Only the lines from the start of the material through the line containing "support@bodykits.com (154, 778)" are to be extracted, exactly as they appear.
═══ STUDY MATERIAL
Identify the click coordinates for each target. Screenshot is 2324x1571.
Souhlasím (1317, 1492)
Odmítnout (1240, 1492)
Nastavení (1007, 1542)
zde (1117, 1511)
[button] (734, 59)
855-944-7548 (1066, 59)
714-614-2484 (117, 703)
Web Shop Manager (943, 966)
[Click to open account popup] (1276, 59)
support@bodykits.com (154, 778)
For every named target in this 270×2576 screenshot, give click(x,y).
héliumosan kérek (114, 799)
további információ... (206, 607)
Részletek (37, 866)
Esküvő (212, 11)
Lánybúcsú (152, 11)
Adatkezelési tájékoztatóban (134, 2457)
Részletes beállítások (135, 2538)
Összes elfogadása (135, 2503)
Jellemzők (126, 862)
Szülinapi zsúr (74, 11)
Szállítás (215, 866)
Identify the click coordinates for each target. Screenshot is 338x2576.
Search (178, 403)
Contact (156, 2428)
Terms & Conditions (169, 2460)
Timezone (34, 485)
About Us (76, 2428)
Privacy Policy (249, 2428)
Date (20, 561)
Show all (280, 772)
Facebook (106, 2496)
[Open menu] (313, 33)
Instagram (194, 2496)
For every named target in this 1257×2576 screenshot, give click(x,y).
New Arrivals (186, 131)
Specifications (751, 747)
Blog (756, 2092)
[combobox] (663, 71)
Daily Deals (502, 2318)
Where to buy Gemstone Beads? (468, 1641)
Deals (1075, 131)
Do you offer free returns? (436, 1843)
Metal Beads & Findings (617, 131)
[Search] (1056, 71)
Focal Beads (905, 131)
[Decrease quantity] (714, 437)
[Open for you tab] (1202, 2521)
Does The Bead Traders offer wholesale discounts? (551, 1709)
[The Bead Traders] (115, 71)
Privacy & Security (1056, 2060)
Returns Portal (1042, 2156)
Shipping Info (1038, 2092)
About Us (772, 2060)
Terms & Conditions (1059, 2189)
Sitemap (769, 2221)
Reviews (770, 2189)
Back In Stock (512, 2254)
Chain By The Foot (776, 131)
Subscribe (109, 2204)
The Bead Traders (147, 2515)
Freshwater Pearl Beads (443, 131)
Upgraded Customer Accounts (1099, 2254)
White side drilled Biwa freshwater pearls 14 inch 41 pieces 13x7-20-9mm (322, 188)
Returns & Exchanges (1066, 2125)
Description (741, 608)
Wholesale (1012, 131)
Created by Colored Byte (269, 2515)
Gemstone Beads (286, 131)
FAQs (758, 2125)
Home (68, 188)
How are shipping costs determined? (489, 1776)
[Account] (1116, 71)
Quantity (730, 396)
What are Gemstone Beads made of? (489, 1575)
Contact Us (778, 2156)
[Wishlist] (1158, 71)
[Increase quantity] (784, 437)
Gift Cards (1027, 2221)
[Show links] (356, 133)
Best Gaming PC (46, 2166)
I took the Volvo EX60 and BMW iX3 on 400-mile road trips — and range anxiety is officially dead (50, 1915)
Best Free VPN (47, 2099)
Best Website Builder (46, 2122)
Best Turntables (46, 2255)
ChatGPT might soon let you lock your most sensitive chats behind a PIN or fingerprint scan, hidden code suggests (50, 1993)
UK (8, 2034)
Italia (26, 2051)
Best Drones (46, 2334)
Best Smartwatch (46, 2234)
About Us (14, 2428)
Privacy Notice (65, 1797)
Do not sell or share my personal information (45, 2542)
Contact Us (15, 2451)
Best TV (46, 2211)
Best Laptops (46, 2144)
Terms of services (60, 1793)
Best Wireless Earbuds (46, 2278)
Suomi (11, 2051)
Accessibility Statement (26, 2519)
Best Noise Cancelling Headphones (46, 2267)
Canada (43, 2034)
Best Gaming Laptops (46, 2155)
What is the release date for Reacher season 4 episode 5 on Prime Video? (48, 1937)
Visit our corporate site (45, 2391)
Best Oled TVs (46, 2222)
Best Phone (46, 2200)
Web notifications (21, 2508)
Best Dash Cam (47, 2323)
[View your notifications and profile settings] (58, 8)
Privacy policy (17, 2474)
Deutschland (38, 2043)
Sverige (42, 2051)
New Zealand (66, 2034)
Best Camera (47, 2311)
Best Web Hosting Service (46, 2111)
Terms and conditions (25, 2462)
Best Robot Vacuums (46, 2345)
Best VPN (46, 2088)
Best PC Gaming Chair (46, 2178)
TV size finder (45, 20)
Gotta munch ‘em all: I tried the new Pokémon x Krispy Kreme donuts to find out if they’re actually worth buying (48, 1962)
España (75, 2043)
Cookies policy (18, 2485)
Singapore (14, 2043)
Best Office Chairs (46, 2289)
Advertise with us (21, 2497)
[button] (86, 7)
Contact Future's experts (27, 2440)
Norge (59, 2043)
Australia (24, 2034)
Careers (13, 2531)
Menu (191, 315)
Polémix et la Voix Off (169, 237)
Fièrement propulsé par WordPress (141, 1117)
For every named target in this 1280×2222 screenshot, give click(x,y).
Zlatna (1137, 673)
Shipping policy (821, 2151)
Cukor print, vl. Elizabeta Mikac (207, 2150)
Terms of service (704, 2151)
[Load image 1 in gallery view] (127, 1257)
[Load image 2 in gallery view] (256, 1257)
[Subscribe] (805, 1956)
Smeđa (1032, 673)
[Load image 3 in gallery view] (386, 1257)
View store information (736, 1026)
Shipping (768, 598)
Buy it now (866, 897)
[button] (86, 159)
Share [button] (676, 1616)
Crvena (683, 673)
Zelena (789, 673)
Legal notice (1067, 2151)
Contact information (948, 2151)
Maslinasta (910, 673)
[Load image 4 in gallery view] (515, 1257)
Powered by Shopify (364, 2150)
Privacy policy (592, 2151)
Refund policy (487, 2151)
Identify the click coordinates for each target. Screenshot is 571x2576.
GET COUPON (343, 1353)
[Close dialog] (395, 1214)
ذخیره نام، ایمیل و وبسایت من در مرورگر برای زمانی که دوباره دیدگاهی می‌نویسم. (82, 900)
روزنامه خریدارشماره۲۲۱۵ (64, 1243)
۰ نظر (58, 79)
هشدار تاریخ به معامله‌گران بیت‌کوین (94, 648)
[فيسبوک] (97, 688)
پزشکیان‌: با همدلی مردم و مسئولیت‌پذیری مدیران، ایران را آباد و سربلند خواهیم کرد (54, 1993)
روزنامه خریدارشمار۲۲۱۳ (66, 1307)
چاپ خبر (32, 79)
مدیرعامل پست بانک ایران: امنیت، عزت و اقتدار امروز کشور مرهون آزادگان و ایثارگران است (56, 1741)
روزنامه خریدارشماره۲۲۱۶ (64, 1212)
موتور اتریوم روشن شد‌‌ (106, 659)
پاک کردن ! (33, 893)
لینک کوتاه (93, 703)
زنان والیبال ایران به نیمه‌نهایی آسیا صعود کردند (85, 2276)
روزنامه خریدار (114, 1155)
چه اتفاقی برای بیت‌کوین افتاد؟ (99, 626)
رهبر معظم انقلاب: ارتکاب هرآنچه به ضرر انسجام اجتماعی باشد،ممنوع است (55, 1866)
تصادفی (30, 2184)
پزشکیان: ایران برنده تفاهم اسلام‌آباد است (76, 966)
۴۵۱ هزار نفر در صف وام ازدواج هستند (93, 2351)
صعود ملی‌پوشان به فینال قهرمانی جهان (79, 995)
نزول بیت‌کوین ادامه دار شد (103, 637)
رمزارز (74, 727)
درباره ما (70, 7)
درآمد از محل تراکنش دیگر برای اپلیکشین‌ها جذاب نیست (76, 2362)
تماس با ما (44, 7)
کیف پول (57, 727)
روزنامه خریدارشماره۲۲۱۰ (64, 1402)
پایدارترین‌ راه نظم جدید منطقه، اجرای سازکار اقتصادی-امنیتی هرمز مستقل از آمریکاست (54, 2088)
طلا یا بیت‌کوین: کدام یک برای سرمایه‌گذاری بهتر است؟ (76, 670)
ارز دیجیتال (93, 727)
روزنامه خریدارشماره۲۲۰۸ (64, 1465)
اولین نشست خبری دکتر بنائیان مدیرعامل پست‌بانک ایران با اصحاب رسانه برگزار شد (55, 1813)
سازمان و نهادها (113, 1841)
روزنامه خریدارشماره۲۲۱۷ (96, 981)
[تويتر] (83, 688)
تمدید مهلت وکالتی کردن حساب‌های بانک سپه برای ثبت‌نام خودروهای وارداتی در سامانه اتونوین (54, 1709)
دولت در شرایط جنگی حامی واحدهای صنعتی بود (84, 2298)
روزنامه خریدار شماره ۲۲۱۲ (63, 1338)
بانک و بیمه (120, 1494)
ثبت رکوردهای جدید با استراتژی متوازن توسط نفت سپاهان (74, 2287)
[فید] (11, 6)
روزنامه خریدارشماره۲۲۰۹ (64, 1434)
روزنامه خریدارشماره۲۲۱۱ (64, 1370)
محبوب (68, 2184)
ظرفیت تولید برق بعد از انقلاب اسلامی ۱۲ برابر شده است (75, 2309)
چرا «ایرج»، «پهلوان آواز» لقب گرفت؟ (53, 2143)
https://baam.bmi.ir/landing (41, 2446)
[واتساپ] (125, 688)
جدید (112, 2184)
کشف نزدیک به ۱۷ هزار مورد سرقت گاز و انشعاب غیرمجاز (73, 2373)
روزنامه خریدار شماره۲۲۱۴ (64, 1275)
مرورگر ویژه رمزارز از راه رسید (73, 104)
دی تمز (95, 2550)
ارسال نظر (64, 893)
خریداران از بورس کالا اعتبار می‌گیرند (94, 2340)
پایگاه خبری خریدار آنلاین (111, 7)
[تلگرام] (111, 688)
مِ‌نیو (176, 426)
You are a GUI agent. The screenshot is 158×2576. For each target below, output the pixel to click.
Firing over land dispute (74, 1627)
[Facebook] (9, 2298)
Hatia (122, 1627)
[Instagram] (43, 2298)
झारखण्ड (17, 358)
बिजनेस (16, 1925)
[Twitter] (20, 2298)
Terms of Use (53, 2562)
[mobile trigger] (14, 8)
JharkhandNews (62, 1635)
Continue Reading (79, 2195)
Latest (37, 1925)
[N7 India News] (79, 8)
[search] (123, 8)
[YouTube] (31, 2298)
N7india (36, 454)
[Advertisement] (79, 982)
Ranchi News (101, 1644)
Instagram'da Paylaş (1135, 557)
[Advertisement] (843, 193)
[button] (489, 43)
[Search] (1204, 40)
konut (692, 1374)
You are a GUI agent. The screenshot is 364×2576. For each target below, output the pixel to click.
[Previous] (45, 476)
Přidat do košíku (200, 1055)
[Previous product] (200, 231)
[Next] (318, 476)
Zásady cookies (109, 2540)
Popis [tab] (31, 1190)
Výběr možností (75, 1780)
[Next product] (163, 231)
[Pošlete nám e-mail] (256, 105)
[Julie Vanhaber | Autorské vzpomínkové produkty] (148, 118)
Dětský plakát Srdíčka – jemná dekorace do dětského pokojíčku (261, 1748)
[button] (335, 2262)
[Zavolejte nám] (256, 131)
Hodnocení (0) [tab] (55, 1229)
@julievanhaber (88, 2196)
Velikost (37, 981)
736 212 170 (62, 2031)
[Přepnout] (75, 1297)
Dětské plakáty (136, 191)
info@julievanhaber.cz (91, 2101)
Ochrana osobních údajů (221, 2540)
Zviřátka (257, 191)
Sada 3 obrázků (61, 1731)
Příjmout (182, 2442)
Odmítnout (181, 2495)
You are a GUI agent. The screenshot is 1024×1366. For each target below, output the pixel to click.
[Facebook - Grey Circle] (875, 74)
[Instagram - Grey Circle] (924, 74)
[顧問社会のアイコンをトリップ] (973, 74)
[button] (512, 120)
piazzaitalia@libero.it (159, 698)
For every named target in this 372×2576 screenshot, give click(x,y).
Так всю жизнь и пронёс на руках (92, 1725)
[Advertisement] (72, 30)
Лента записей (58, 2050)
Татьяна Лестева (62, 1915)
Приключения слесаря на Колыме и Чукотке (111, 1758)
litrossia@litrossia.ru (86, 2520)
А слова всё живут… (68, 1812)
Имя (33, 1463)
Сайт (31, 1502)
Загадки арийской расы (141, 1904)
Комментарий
══════
◆ **SOLVED EXERCISE**
Identify the click coordinates for each target. Screenshot is 2324x1571.
Souhlasím (1317, 1492)
Odmítnout (1240, 1492)
Nastavení (1007, 1542)
zde (1117, 1511)
[button] (734, 59)
855-944-7548 (1066, 59)
714-614-2484 (117, 703)
Web Shop Manager (943, 966)
[Click to open account popup] (1276, 59)
support@bodykits.com (154, 778)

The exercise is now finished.